Write a DataFlow

Write a Source DataFlow

There are several existing DataFlow, e.g. ImageFromFile, DataFromList, which you can use if your data format is simple. In general, you probably need to write a source DataFlow to produce data for your task, and then compose it with existing modules (e.g. mapping, batching, prefetching, …).

The easiest way to create a DataFlow to load custom data, is to wrap a custom generator, e.g.:

def my_data_loader():
  while True:
    # load data from somewhere with Python
    yield [my_array, my_label]

dataflow = DataFromGenerator(my_data_loader)

To write more complicated DataFlow, you need to inherit the base DataFlow class. Usually, you just need to implement the __iter__() method which yields a datapoint every time.

class MyDataFlow(DataFlow):
  def __iter__(self):
    for k in range(100):
      digit = np.random.rand(28, 28)
      label = np.random.randint(10)
      yield [digit, label]
      
df = MyDataFlow()
df.reset_state()
for datapoint in df:
    print(datapoint[0], datapoint[1])

Optionally, you can implement the __len__ and reset_state method.
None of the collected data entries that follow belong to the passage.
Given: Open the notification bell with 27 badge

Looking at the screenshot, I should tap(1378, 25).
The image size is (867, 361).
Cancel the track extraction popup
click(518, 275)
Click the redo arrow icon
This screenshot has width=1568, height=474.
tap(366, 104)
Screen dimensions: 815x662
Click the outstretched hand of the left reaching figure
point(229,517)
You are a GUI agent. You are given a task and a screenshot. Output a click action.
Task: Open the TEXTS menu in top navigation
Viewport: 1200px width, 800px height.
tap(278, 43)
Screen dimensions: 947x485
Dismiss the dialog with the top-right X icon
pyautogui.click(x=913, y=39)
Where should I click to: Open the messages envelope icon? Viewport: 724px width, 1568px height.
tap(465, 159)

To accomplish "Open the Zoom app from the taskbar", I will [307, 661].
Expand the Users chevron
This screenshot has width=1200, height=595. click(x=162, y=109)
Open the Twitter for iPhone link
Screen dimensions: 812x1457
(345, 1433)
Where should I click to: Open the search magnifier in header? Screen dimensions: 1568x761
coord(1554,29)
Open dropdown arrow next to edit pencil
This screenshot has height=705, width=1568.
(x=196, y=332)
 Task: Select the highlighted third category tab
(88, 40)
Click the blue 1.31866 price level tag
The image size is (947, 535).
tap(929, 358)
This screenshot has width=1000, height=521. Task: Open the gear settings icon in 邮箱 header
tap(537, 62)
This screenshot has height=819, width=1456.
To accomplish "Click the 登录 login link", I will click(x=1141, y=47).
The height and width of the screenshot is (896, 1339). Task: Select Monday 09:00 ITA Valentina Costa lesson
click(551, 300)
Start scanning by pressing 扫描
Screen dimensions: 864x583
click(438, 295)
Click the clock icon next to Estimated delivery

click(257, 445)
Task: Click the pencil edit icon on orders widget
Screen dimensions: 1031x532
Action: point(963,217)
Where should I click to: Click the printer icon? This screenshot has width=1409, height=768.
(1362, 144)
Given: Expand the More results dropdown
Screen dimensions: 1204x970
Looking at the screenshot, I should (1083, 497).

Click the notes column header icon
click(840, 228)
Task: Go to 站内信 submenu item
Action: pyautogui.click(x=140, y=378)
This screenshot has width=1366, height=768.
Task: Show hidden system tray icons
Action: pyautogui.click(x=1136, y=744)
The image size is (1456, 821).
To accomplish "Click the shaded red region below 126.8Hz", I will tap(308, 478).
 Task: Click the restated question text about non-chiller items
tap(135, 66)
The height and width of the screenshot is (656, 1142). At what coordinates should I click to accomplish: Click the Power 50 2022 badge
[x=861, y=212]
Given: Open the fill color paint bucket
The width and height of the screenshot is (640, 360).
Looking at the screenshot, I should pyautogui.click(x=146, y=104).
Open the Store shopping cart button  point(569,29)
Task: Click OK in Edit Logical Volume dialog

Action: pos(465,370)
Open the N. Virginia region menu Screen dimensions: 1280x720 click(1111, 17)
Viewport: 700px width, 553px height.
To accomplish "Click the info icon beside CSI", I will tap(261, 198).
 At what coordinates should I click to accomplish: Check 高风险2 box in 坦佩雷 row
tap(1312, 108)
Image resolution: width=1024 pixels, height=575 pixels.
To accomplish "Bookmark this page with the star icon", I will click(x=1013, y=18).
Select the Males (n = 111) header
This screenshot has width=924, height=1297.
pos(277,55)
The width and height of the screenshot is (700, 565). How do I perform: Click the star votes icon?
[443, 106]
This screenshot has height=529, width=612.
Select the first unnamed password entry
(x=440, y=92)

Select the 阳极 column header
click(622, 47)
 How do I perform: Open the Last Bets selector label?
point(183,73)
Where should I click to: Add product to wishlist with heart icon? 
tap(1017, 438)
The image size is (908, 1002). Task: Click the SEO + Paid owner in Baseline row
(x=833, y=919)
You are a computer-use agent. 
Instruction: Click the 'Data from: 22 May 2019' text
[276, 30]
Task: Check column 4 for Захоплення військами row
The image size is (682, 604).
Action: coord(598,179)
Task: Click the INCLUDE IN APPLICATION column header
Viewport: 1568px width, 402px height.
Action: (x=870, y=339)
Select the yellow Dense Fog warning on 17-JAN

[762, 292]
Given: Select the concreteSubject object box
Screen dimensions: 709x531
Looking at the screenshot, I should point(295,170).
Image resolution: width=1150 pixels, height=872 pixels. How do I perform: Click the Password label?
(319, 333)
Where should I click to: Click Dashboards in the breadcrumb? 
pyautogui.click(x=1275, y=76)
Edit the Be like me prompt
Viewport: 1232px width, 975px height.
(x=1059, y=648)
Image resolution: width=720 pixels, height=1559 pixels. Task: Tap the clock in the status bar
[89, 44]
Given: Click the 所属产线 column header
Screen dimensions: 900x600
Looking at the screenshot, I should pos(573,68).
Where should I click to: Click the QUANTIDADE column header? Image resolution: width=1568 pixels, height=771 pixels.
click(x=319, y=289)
The detailed semantics of these three methods are explained in the API documentation.

DataFlow implementations for several well-known datasets are provided in the dataflow.dataset module, you can take them as a reference.

More Data Processing

You can put any data processing you need in the source DataFlow you write, or you can write a new DataFlow for data processing on top of the source DataFlow, e.g.:

class ProcessingDataFlow(DataFlow):
  def __init__(self, ds):
    self.ds = ds

  def __iter__(self):
    for datapoint in self.ds.get_data():
      # do something
      yield new_datapoint

Some built-in dataflows, e.g. MapData and MapDataComponent can do common types of data processing for you.